▶ **What you are asked to do**:
Give back the lines below verbatim, omitting all pictures.

Material provided section start

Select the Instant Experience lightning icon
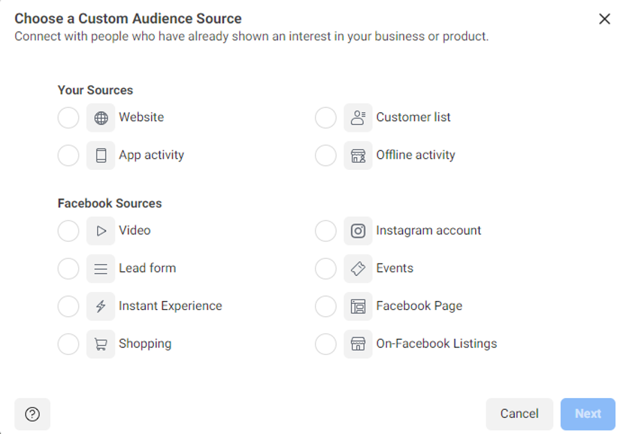Viewport: 627px width, 434px height. [x=101, y=306]
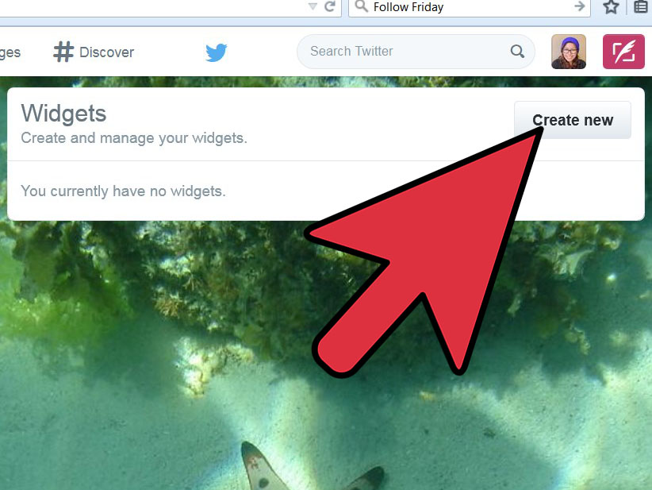Image resolution: width=652 pixels, height=490 pixels.
Task: Open the profile avatar menu
Action: click(569, 52)
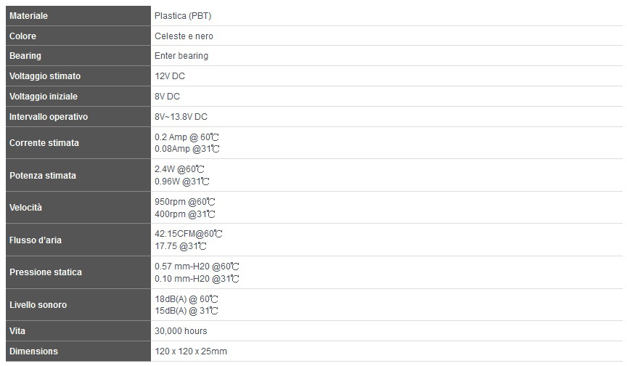Click the Bearing row label
This screenshot has width=627, height=366.
coord(25,56)

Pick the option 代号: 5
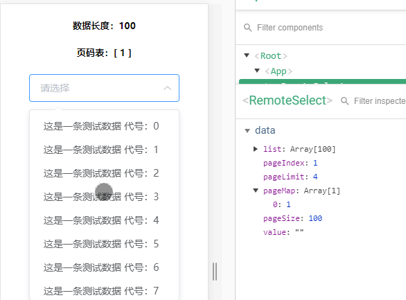104,244
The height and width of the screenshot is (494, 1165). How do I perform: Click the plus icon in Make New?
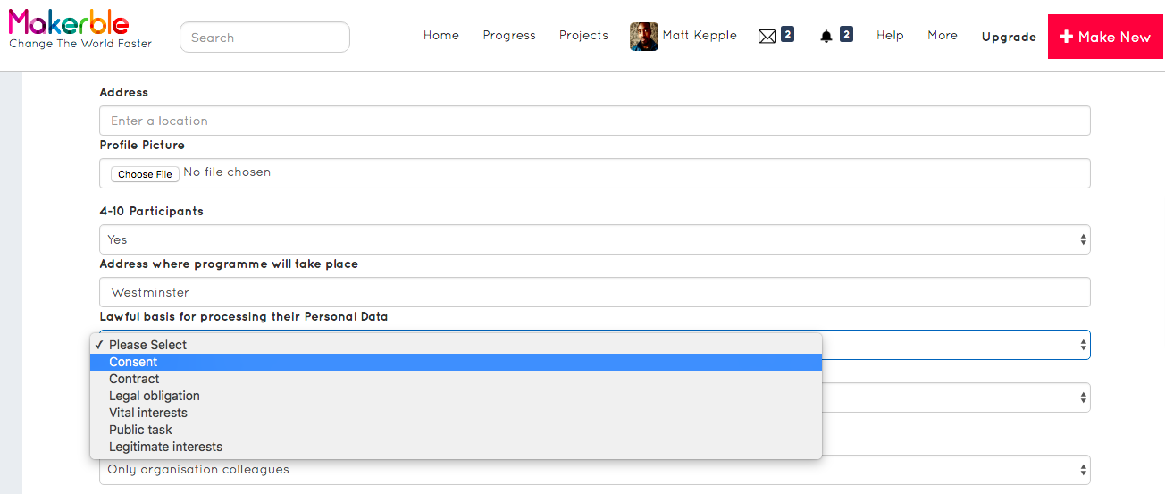(1066, 37)
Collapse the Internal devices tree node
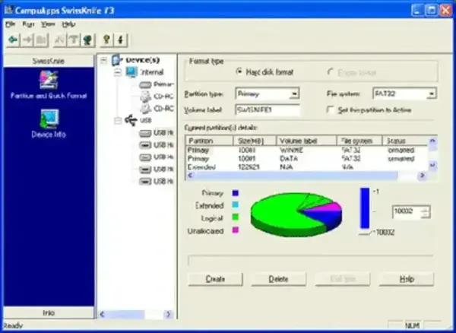This screenshot has width=456, height=333. click(116, 72)
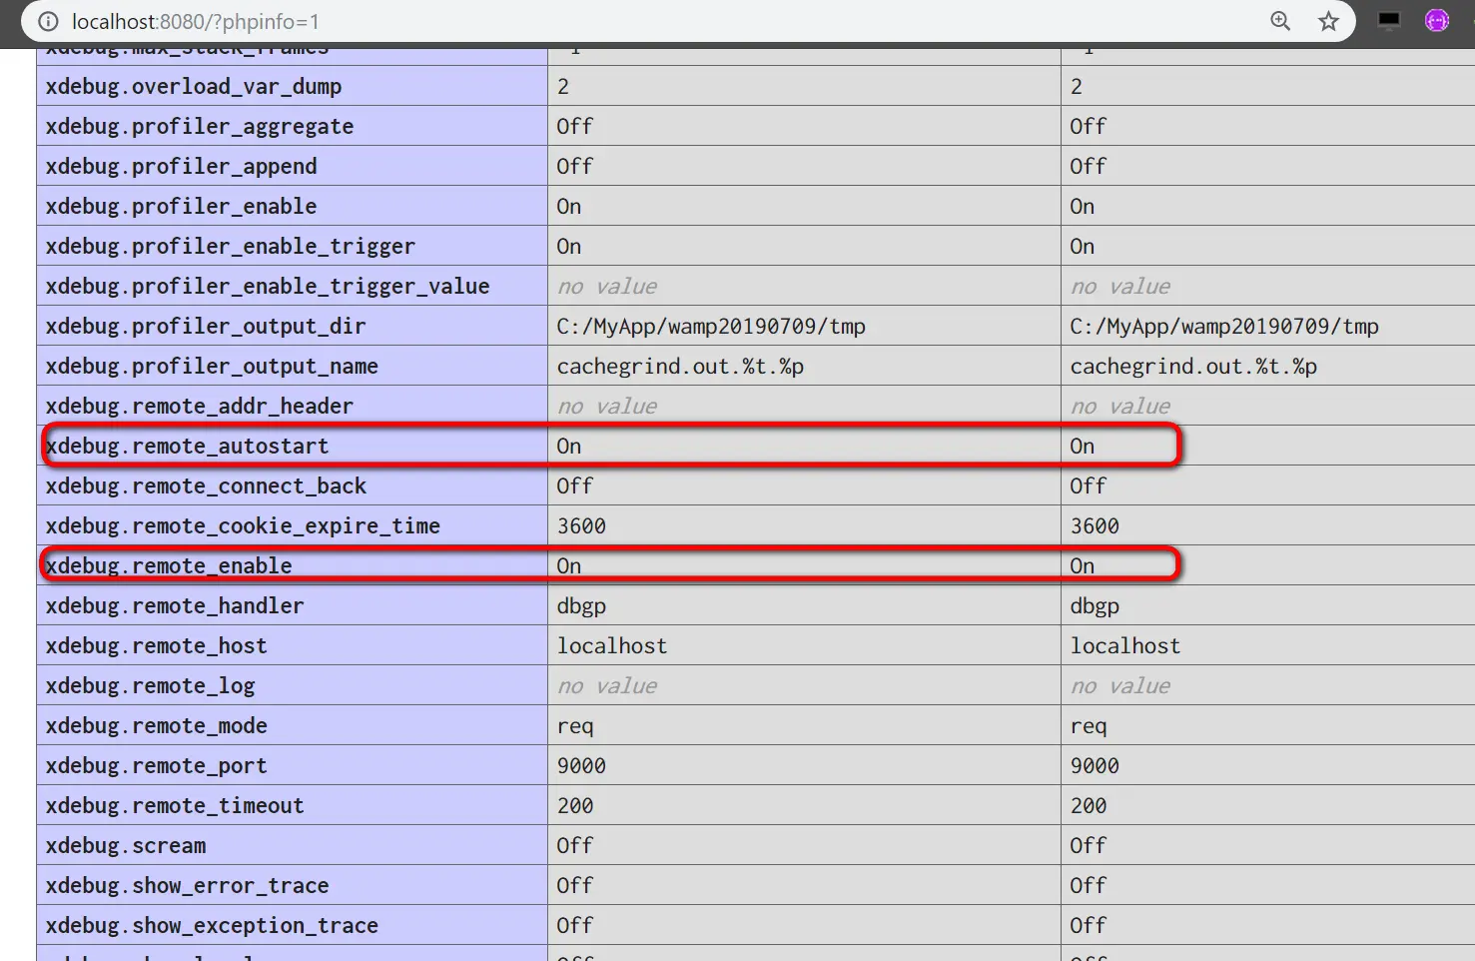Click the localhost value for xdebug.remote_host
This screenshot has width=1475, height=961.
(612, 645)
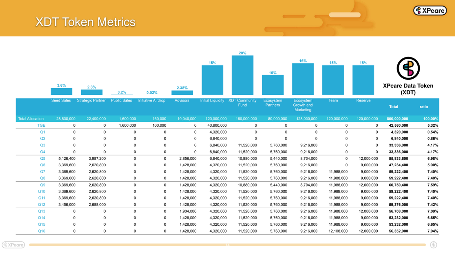Click the Total Allocation row label

31,119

Material provided section end

▶ **Output for this exercise**:
Select the Instant Experience lightning icon
Viewport: 627px width, 434px height. [x=101, y=306]
Image resolution: width=652 pixels, height=490 pixels.
Task: Open the profile avatar menu
Action: click(569, 52)
Click the Bearing row label
This screenshot has width=627, height=366.
coord(25,56)

Pick the option 代号: 5
104,244
The height and width of the screenshot is (494, 1165). How do I perform: Click the plus icon in Make New?
(1066, 37)
Collapse the Internal devices tree node
This screenshot has width=456, height=333. click(116, 72)
Click the localhost value for xdebug.remote_host
This screenshot has width=1475, height=961.
(612, 645)
Click the Total Allocation row label

31,119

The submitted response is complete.